We will have a fuller report on this later but we understand that the session in Inveraray on 22nd August was generally felt to be very valuable; and that Scotland Transerv were open and informative.
The reality appears to be that neither Transport Scotland nor Scotland Transerv see the current A83 as the solution to its current vulnerability to landslides.
The reason why galleries are not now considered is that the problem of instability lies as much below the A83 as above it. The road is slowly sliding off the hill. This has been known for some time.
Topography makes re-routing this access road into Argyll all but impossible.
The favoured solution appears to be tosecure the present A83 as best possible and to build a second road on the south side of Glen Croe, using the current two-way A83 as a two-lane carriageway with traffic running in one direction; with traffic on the new two lane road on the other side of the Glen running in the other direction.

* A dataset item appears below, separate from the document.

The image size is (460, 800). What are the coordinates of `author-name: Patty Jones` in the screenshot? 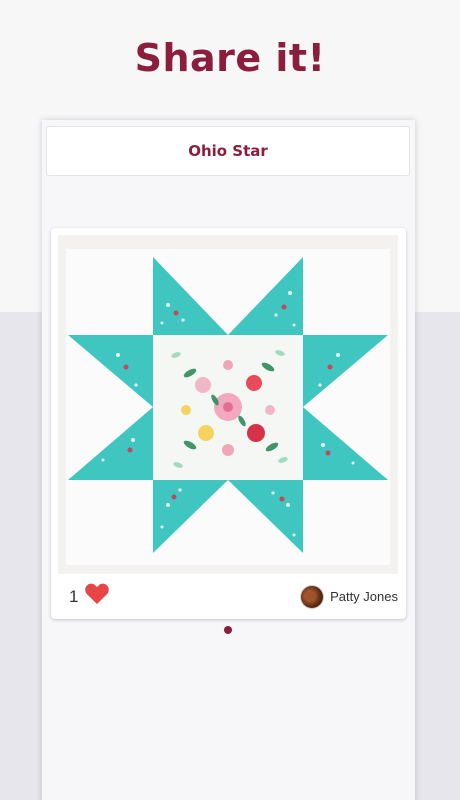 It's located at (364, 596).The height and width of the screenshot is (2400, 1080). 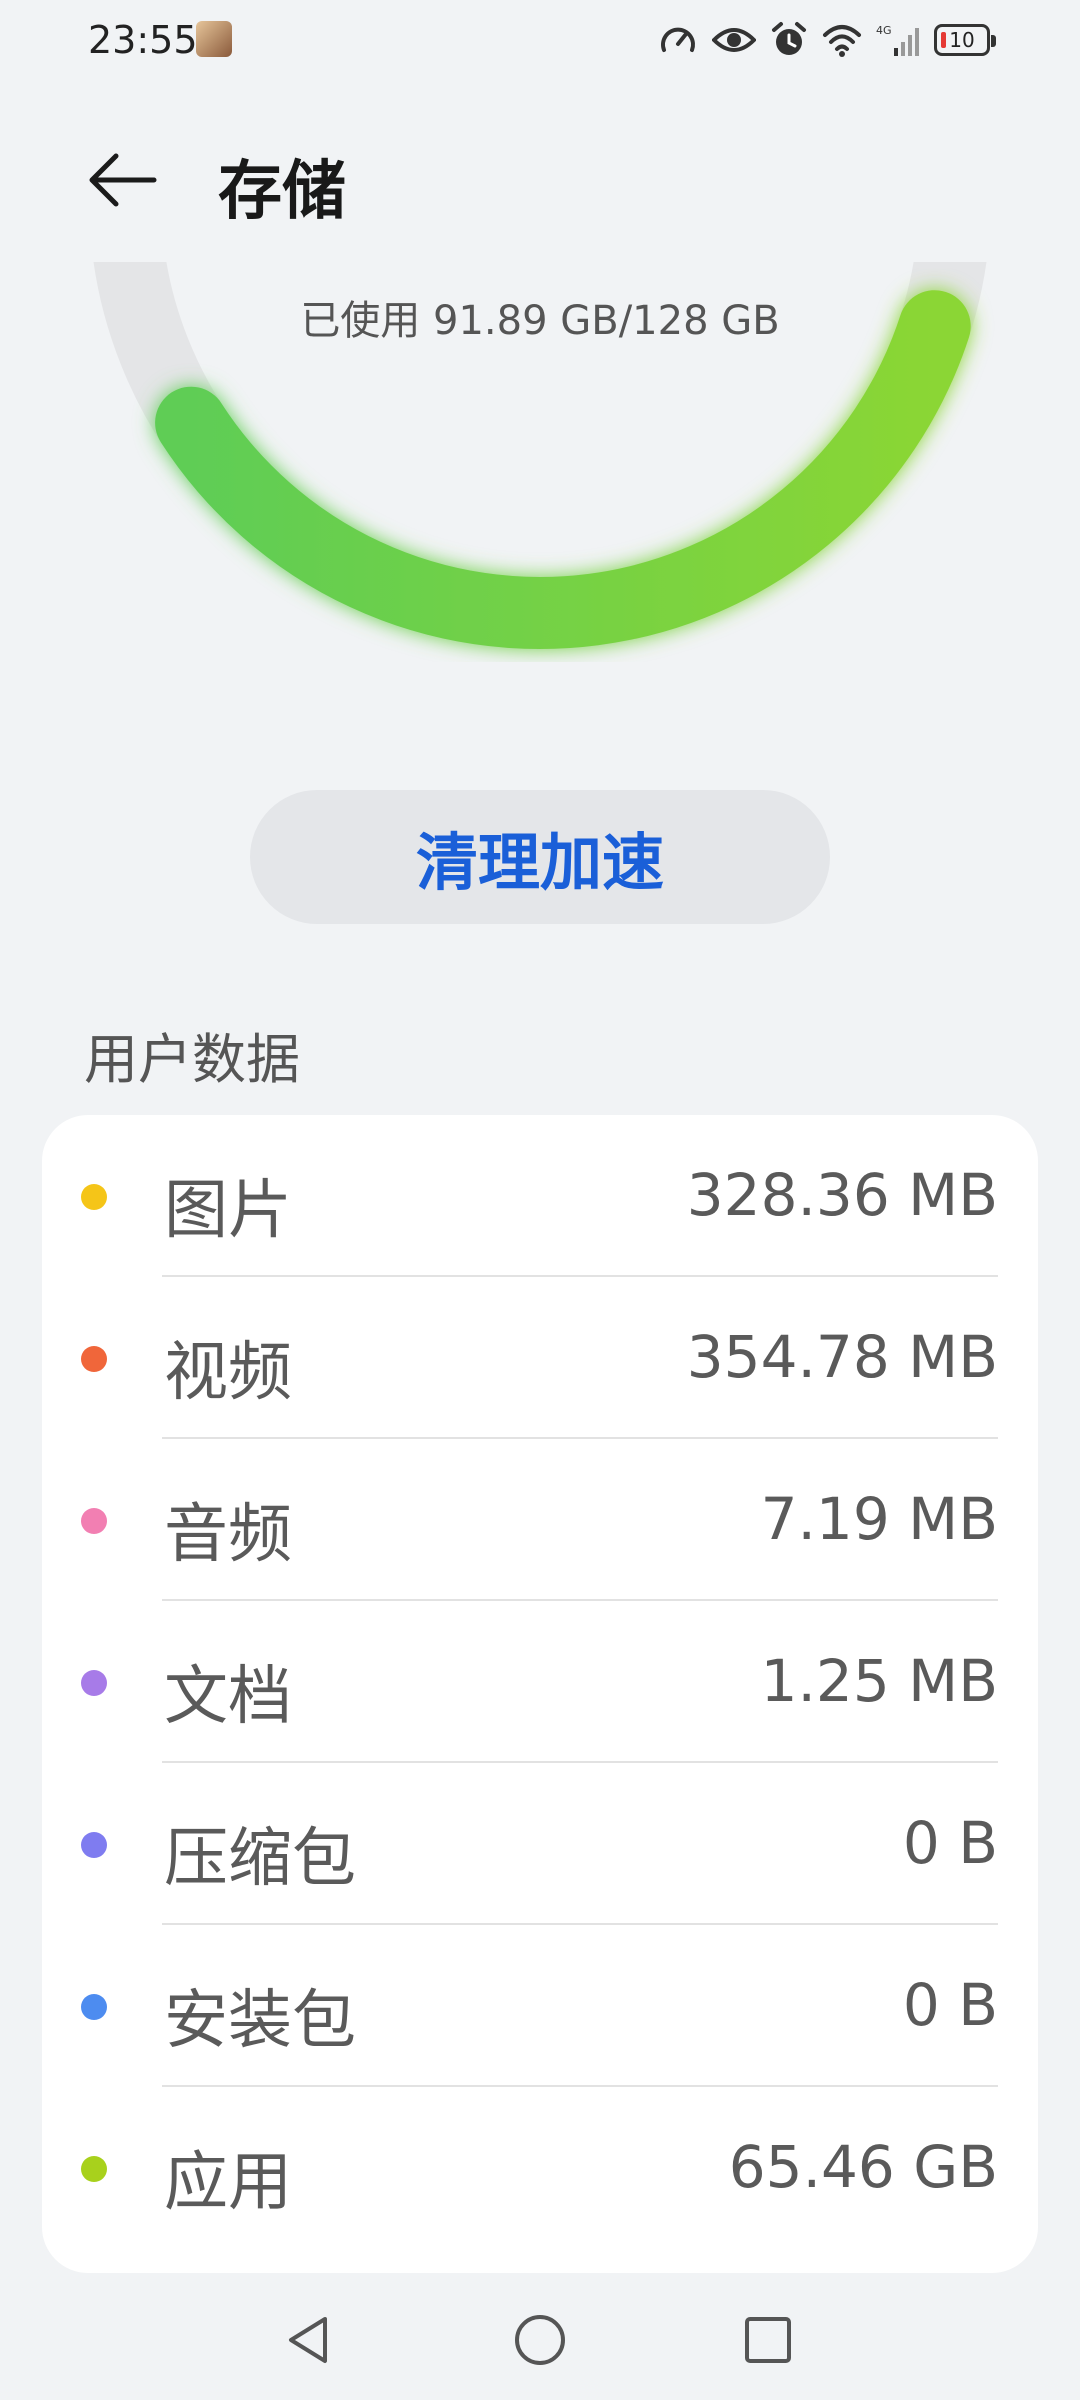 I want to click on row-label: 文档, so click(x=228, y=1697).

The thinking is that, in the case of landslides affecting one of these roads, the other could immediately serve as a two way road of the order of the current A83.
Update: Below is the latest parliamentary question and answer between Jamie McGrigor MSP and Transport Minister Keith Brown MSP, on the subject of the A83 at Rest and Be Thankful.
Question Jamie McGrigor (Highlands and Islands) (Scottish Conservative and Unionist Party):
‘To ask the Scottish Government , further to the answer to question S4W-08320 by Keith Brown on 19 July 2012, whether the work will be accelerated, in light of the landslide on 1 August 2012.’
Answer Mr Keith Brown MSP (S4W-08997) :
‘It is very important that any solutions, permanent and temporary are properly designed and constructed. We are fully committed to delivering a safe diversion route at the A83 Rest and Be Thankful in as short a timescale as possible. Discussions are ongoing with the landowner and the works are currently programmed to start this month, with a 12-week construction period.
‘I am chairing a taskforce which has been set up to oversee progress. The taskforce, which met for the first time on 15 August, includes representatives from the key agencies involved.’